Interestingly Sokk says debt capital wasn’t of interest to Lightyear, highlighting one aspect of the change in the funding environment: market fragmentation.
“We were looking for long-term investors who are keen to work closely with us to challenge the European investment landscape. It's going to take a long time to achieve everything we’ve set out to do. Debt wasn't something we considered this time,” he said.
The most significant falls in terms of new cash being invested into startups have come for later-stage companies on the cusp of profitability and mooted stock market listings. Cash for this group fell 31 per cent quarter over quarter in Q2 and 38 per cent year over year, according to Crunchbase.
Klarna was valued in 2021 at $46bn making it the most highly valued start-up in Europe and one of the most highly valued fintechs in the world in a funding round led by SoftBank. Its new valuation is just $5.9bn, despite coming in at a higher level of overall funding, $800m rather than $650m in 2021.
Stripe meanwhile had a $95bn valuation putting it at the top of the pyramid in terms of startup valuations.
These developments show a vastly different funding environment for fintech in 2022 compared with 2021.
Last year frothy ‘mega deals’ dominated. These included a number of large cheques for the likes of SaltPay, Checkout.com, Rapyd ($300m), PPRO Financial ($180m), DNA Payments ($140m) and PaySend ($125m.
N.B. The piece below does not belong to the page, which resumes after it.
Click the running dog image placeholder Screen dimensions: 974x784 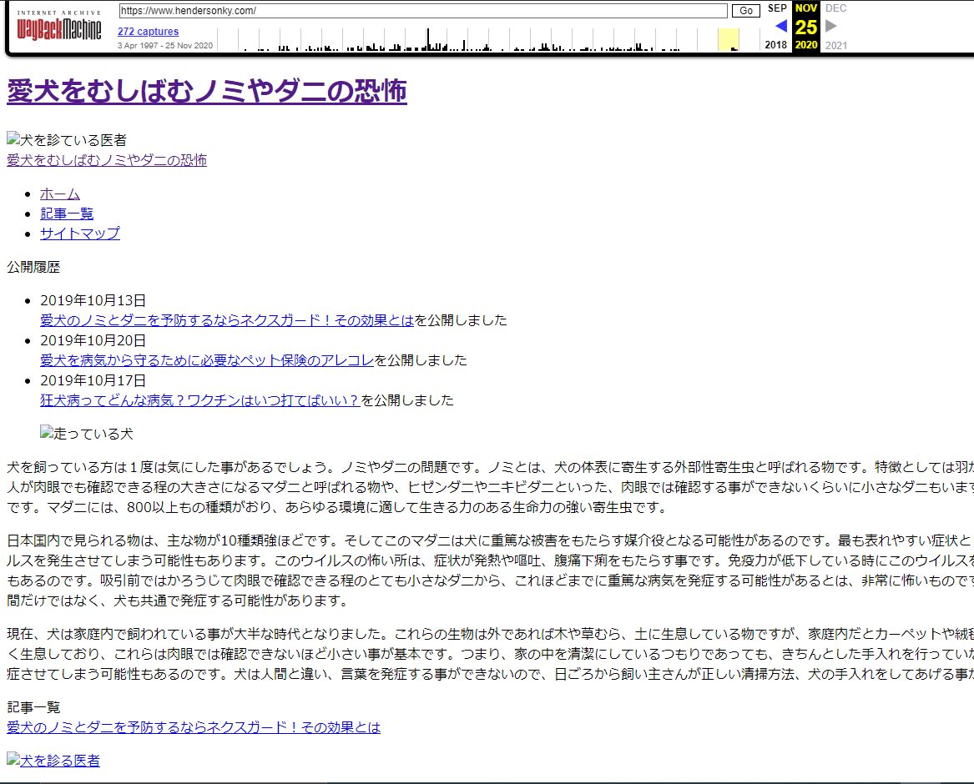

Challenger bank Starling Bank ($376m), crypto trading platform Blockchain.com ($300m), pension and payroll providers Smart Pension ($230m) and ClearScore ($200m) also all landed impressive investments.
In fact, the year recorded the highest number of fintech deals over $100m.
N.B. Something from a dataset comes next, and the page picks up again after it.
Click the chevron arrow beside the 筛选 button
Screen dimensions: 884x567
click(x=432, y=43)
In contrast to the pressure on later stage ‘mega deals’,
early stage seed funding is robust thanks in part to the rapidly growing number of new founders emerging from the later-stage fintech companies, some of whom have benefited from exits.
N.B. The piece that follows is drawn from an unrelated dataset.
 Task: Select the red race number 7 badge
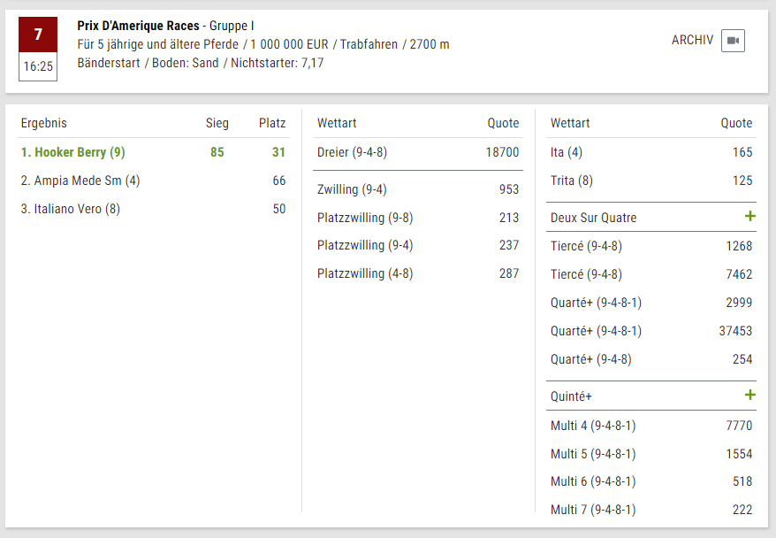38,35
Jessica Chen Riolfi, co-founder and CEO of Uprise, a fintech company based in the US that also closed its $1.4m seed round says that securing investment was not adversely affected by the current market conditions.
Institutional investors in its new round included Contrary Capital, Hustle Fund, On Deck, and Dash Fund while a number of well-known individual investors also participated including Dan Mackin, co-founder of SoFi, Eddie Kim, co-founder of Gustom Michael Giles, CEO/founder of Cash App, Sean Harper, CEO and co-founder of Kin, Nick Hungerford, the founder of Nutmeg among a number of others.
Nonetheless, Chen Riolfi, formerly of Wise, which went public in an £8bn direct stock market listing in 2021, says Uprise has been funded in part with its founders' own capital.
Aside from market fragmentation for capital, might 2022’s new funding environment have other consequences?
As a female founder, Chen Riolfi says she can see how VC cash might be harder to come by than normal, a state already well known as dreadful.
“When the market contracts, VCs tend to revert back to pattern matching, which is harder as a non-traditional founder. One thing said that somebody said to me that really resonated was, we're in this game to beat the odds. The odds are slightly higher, but we're gonna be the one to beat the odds and keep going," she said.
“Customers will be the ones to really make it work. it's less about VC funding and more about, really creating value for people," she added.